As I think of this analysis, I immediately wonder if China is creating a semblance of a bubble in their economy and in their stock market. Arjun Divecha, portfolio manager of Berkeley, CA based GMO, holds similar concerns. In an interview published in Barron’s this weekend, Divecha was aksed about his concerns in China and specifically Chinese lending. He asserts:
“I believe a lot of the money is not going into productive investment. What we are hearing anecdotally is that a lot is being lent by the banks, which remember, are government-owned. Who are they lending to? For the most part, this money is going to state-owned enterprises, which are not particularly efficient companies.
We know they are buying real estate, and they are doing all kinds of things we don’t think in the long run is particularly productive investment.
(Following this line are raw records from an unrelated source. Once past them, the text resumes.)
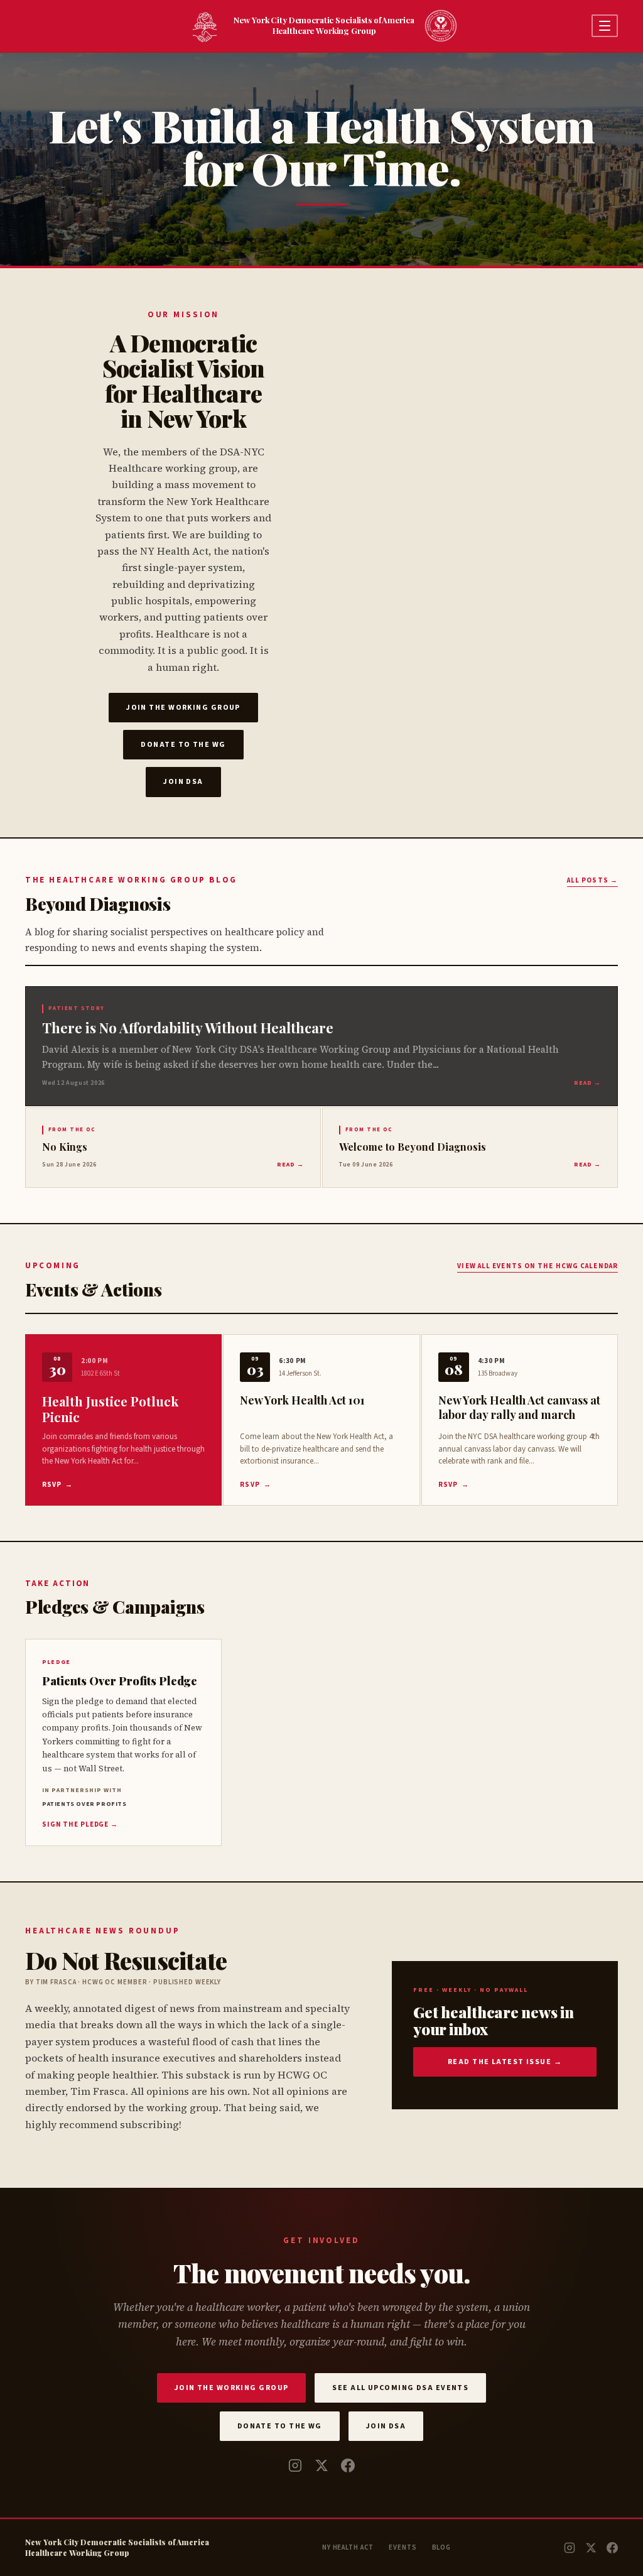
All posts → (592, 880)
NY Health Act (348, 2547)
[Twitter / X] (321, 2465)
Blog (441, 2547)
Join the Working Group (183, 707)
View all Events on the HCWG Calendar (537, 1266)
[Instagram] (295, 2465)
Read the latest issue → (505, 2062)
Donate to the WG (183, 744)
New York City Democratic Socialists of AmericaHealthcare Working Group (324, 25)
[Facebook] (348, 2465)
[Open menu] (605, 25)
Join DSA (183, 781)
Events (402, 2547)
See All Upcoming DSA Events (400, 2388)
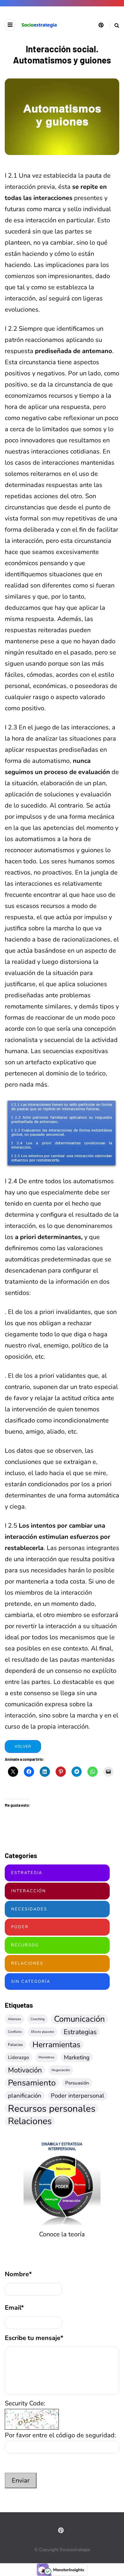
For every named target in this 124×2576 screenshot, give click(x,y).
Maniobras (46, 2057)
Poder (20, 1927)
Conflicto (15, 2031)
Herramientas (56, 2044)
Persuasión (77, 2083)
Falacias (15, 2044)
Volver (23, 1746)
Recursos (24, 1945)
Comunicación (79, 2019)
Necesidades (29, 1909)
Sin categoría (30, 1981)
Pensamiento (32, 2083)
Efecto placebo (42, 2031)
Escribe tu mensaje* (34, 2338)
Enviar (21, 2480)
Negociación (61, 2070)
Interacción (28, 1891)
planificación (24, 2096)
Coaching (38, 2019)
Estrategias (80, 2031)
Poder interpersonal (77, 2096)
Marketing (77, 2057)
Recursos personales (51, 2108)
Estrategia (26, 1873)
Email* (14, 2307)
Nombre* (18, 2274)
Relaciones (27, 1963)
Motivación (25, 2070)
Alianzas (14, 2019)
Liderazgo (18, 2057)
Barron’s asks Divecha what will be the consequences in China of this stimulus plan? He responds:
“Two things are likely to happen. First, longer term, if the banks don’t have a problem with bad loans now, they will almost certainly have a lot more bad loans two or three years from now. Second, from a short term point of view, at some point the government is going to get really worried about having too much credit-creation; that leads to a credit bubble, just like you had in this country and everywhere else. As a result, they will start to withdraw liquidity by tightening the gates on the money. I don’t know when that will be. But I worry that it is coming.
A fair amount of the stimulus money has found its way into the real estate and stock markets because China has a closed economy. So there is no way for money to leave the country. The stock market and real estate have had huge spikes. So when that liquidity is withdrawn, it seems inevitable that the stock market will take it badly.
Is the United States likely to suffer a similar consequence? I am very concerned.